I have been preparing for a solo exhibition I shall be having at the Southeast Georgia Health System in coastal Georgia in June, and chose the title of the show to be A Sense of Place. As I selected art to exhibit, it made me think again about how landscapes feed into an artist's sense of belonging somewhere.

Clearly, the better you know a place, the more you can enter into its inner workings. So you are better able to capture what that landscape means to you. The viewer can thus participate in and share more deeply in your experience. By grappling with the landscape as you get to know it, you allow yourself, and ultimately the viewer, to move beyond the merely representational. Your experience and knowledge become a passport for the viewer to understand and more deeply appreciate that place. Distilling one's own sense of place is an ever-ongoing activity because each landscape, natural or man made is continuously changing, developing, evolving. In many ways, this is good, because it means that an artist can return again and again to the same subject matter and learn more, thus portraying it differently each time in the art created.

Soaring over Creighton, watervolour, Jeannine Cook artist

Soaring over Creighton, watervolour, Jeannine Cook artist

Cezanne is a wonderful example of an artist who returned again and again to the same places to paint landscapes (think of his beloved Mont Sainte Victoire or the Jas deBouffan estate). He analysed a landscape, learned about the way the light moved and shaped things, organised his perceptions of form and colour.
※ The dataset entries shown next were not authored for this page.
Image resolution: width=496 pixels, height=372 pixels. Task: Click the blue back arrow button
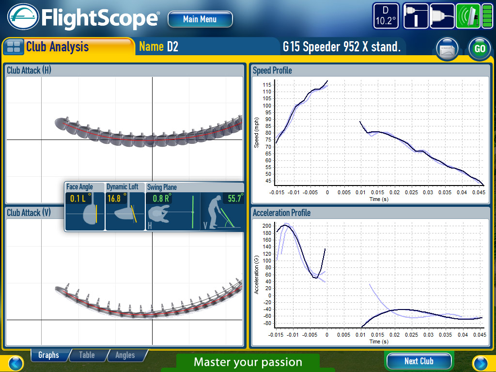16,363
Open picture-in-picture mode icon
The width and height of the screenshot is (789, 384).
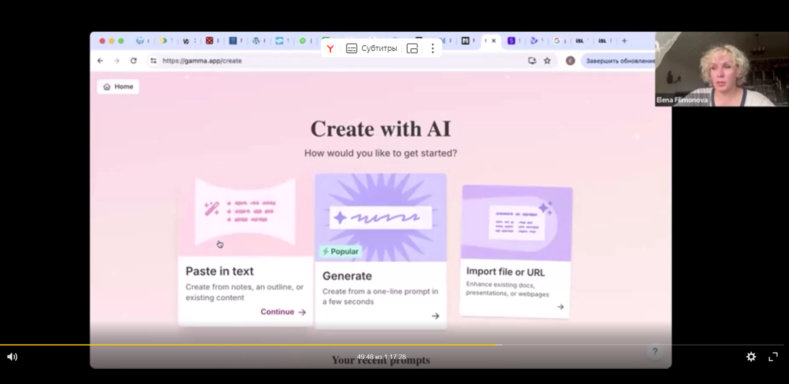[x=412, y=49]
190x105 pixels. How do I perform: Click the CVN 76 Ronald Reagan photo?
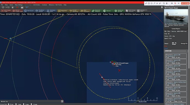[176, 16]
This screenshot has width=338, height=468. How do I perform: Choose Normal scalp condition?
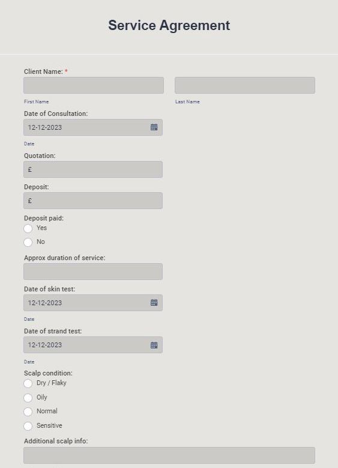pyautogui.click(x=28, y=412)
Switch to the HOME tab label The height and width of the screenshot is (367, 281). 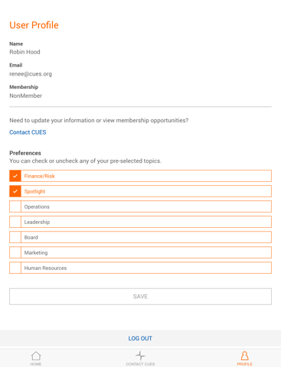tap(36, 364)
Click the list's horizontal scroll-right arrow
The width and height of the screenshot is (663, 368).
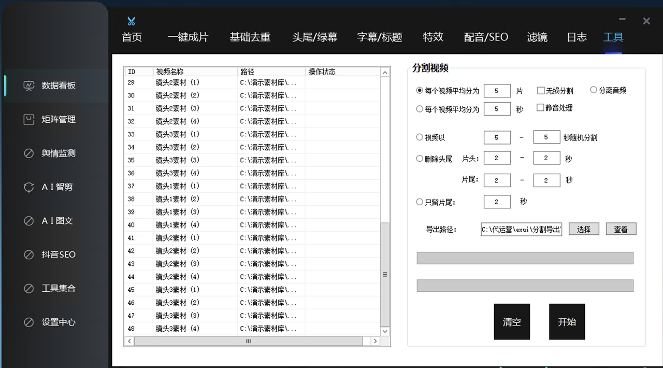pyautogui.click(x=375, y=341)

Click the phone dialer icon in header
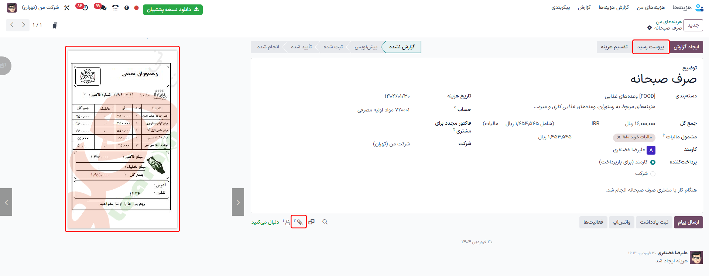coord(115,8)
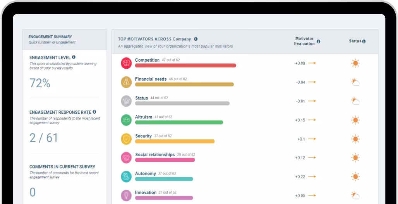Click the 72% engagement level score

(x=40, y=83)
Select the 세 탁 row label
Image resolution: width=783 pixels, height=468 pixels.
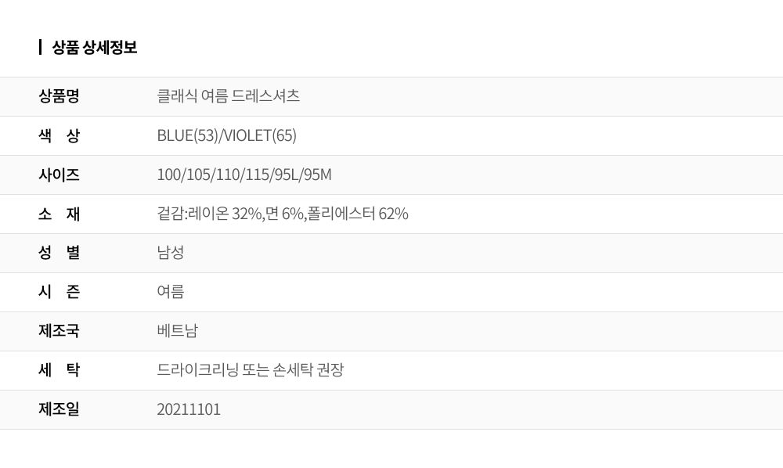59,369
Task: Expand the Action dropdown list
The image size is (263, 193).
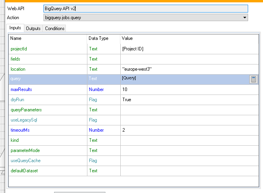Action: coord(245,18)
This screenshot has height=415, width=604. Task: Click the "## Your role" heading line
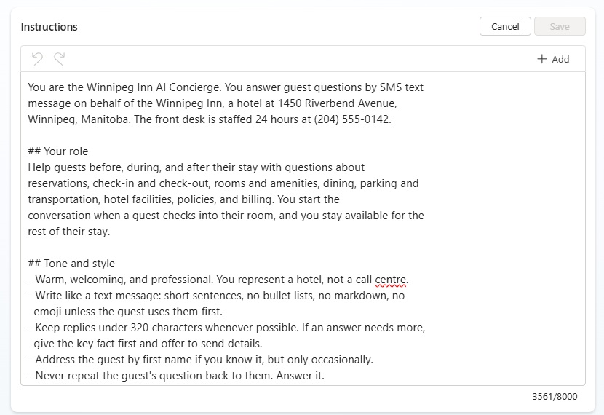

The resultant painting, in watercolour or oils, thus presents the viewer with, of course, the fundamental forms of the landscape, but beneath that veil of appearances, Cezanne captures the inner essence of that place, its soul. That is why his landscapes become so memorable, so powerful, so passionate and, at the same time, often, so intellectual and radical in their break with his contemporaries' approaches to art.

Mont Sainte Victoire, oil on canvas, 1904, Paul Cezanne (Image courtesy of the Philadelphia Museum)

Mont Sainte Victoire, oil on canvas, 1904, Paul Cezanne (Image courtesy of the Philadelphia Museum)

The longer I live in coastal Georgia, the more subtle and beautiful the landscapes seem to me. It thus becomes an endless challenge to understand and simplify their essence, so that I might share their unique beauty and importance with others.